ーーエフェクトに関する変化としては、フィルターが独立したという部分が大きいと思うのですが、どういった経緯で独立したのでしょうか?

 

モンペティ:まず、“音色に変化を加える”行為の基本がフィルターにあるとした時に、フィルターを使ってやりたいことが何かを改めて考えました。そこで、“グリグリ回してスイープさせたり、思い切り回して大胆に抑揚を付けたりする”というのと、例えばハイパスを使ってローを抜くみたいな“音色に微細な変化を与える”という2つが主な使用ケースだということが見えてきたんですね。そうなった時に、いくつかあるエフェクトの中からフィルターを選んで使ってもらうのではなく、フィルターを独立させて、ノブを回せばフィルターがすぐにかかる状態になっているのが理想だと考えて、他のエフェクト類から分離させることにしました。そして2つの使用ケースをより有効にカバーできるようにするために、解像度を従来よりも高くして、DJM-2000と同様の回し切りタイプのノブにして、微細な調整から大胆なパフォーマンスまでをやり易いようにしました。

 

ーーこれまでフィルターと一緒にSOUND COLOR FXに含まれていたDUB ECHOだけSENDに分類されていますが、DJM-V10のSENDの部分はこれまでのSOUND COLOR FXのリプレイスにあたるのでしょうか?

 

モンペティ:SENDに関しては、最近のDJプレイのトレンドとして、ギターペダルなどの外部エフェクターを持ち込みパフォーマンスする方が増えているので、まずはそれをやり易くするという意図があります。

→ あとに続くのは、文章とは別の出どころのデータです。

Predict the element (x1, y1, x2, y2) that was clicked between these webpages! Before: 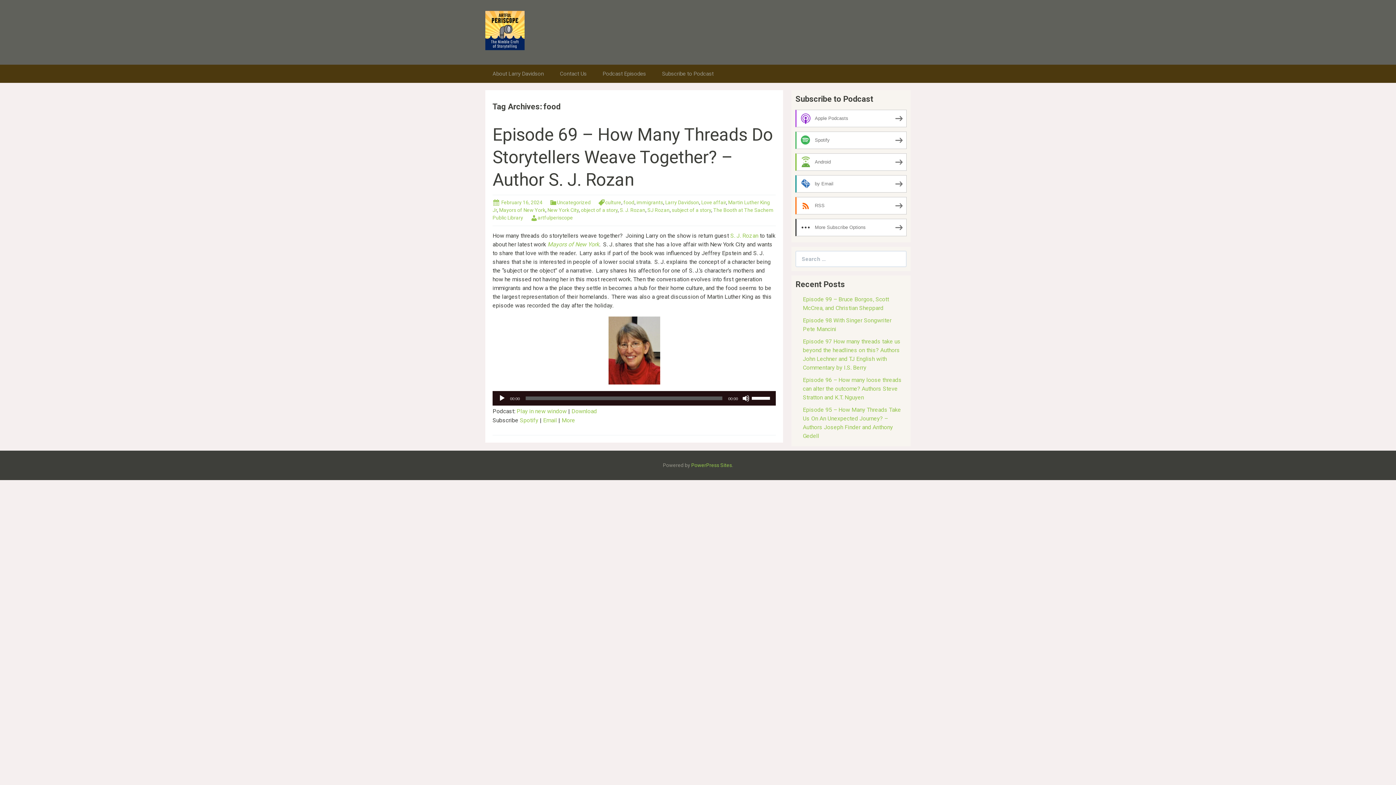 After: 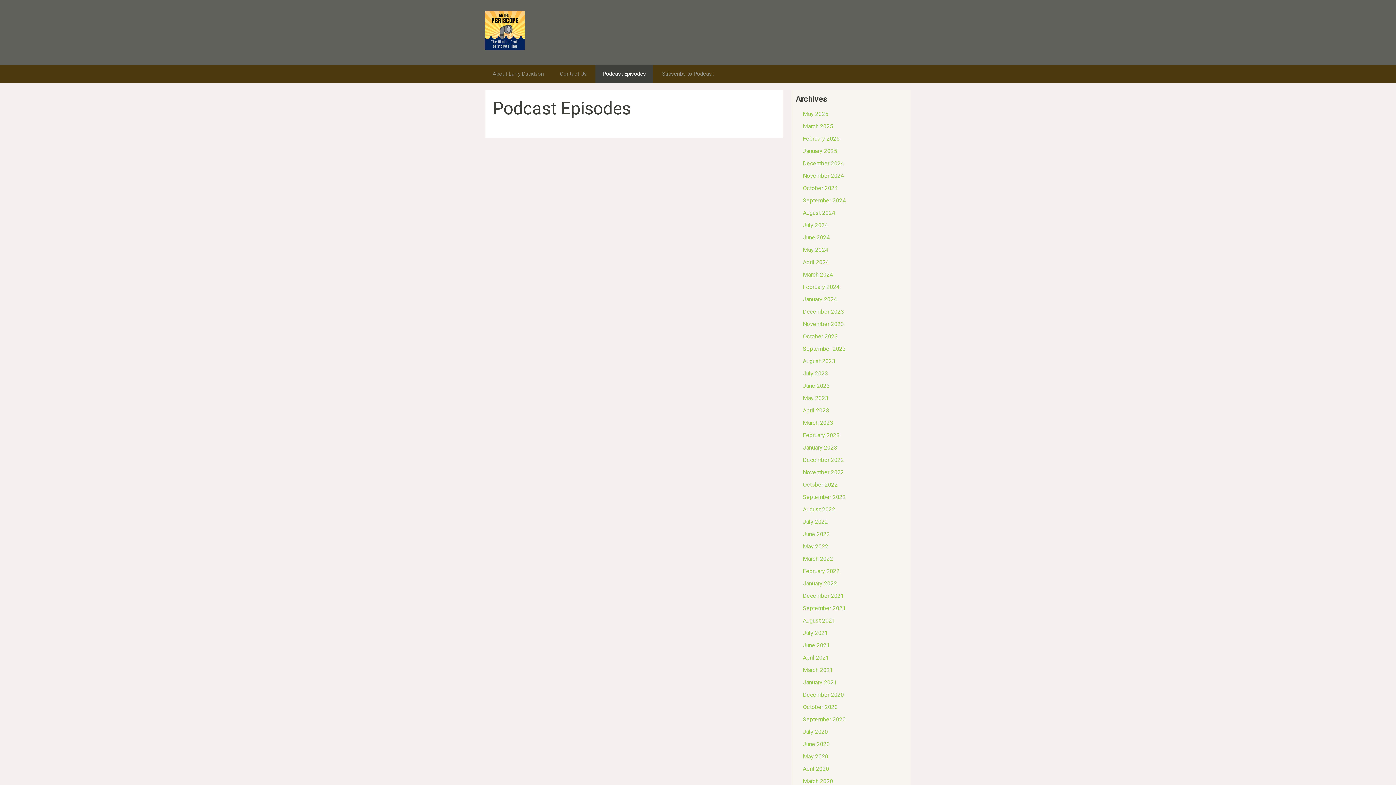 Action: bbox: (595, 64, 653, 82) label: Podcast Episodes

かつ、外部エフェクターを持ち込まなくても同等のプレイができるようにエフェクトを4種類内蔵しており、配置的にも従来はSOUND COLOR FXがあった位置にSENDがあるので、“ボタンを押してノブを回せばエフェクトがかけられる”というSOUND COLOR FXの即時性や簡易性はそのまま踏襲しています。ただ、どう動かしても従来のモデルと同じ音になるということは避けたかったので、ユーザー自らが目指している音色や自己表現を創り上げていけるようにパラメーターも出して、拡張性を高めて、エフェクトの種類においても同じものは無いようにしていますね。でもエフェクトの位置付け的には、SOUND COLOR FXのSPACEを、DJM-V10のREVERBに置いたんでしたよね?

 

小泉:そうですね。もともとSOUND COLOR FXの中では、リバーブ系のエフェクトとして位置付けされていたのがSPACEで、ディレイ系のエフェクトとして位置付けされていたのがDUB ECHOですね。DJM-900NXS2でそういった形で搭載していたエフェクトを、今回はSEND & RETURNで使えるようなエフェクトとして、DELAYやREVERBなども一から作り直して内蔵しています。元からDELAY、REVERB、ECHOという同じ名前のエフェクトはBEAT FXにも入っているんですが、やはり外部エフェクターと比較して聴いてみると、弊社のBEAT FXってデジタルエフェクト感が満載で、どうしてもカッチリとした音の印象がしてしまうんですね。なので、外部エフェクターを参考に、楽器などが入力として入ってきても自然と馴染み易いDELAY、REVERB、ECHOといったエフェクトを選んだ上で、今までの内蔵エフェクトとは違ったアナログ感やナチュラル感を目標に、DJミキサー自体の音質にも合うような音の作りにしていますね。

 

 

モンペティ:より直感的かつ即時的にという部分では、SEND & RETURNで送って返ってきた音を、そのままマスターにミックスすることができるMASTER MIXという機能も搭載しています。通常のSEND & RETURNの場合は、音を送るチャンネルに加えて、返ってきた音を入れるチャンネルが必要になるんですけど、MASTER MIXをオンにしてSENDを使えばリターン用のチャンネルを気にしなくて済むようになるので、SENDを通じて外部エフェクターをより手軽に使えるようになっています。MASTER MIXをオフにした場合、内蔵エフェクトの場合は入力切り替えスイッチをBUILT-INにして、外部エフェクトの場合は入力切り替えスイッチをEXT1かEXT2にすることで、通常のSEND & RETURNとして使えます。この時、返ってきた音に対してEQ、FILTER、BEAT FXを使ってさらにエフェクトをかけることができるので、ユーザー次第で様々なケースに応じて自由にエフェクトを組み合わせて使うことができるようになっていますね。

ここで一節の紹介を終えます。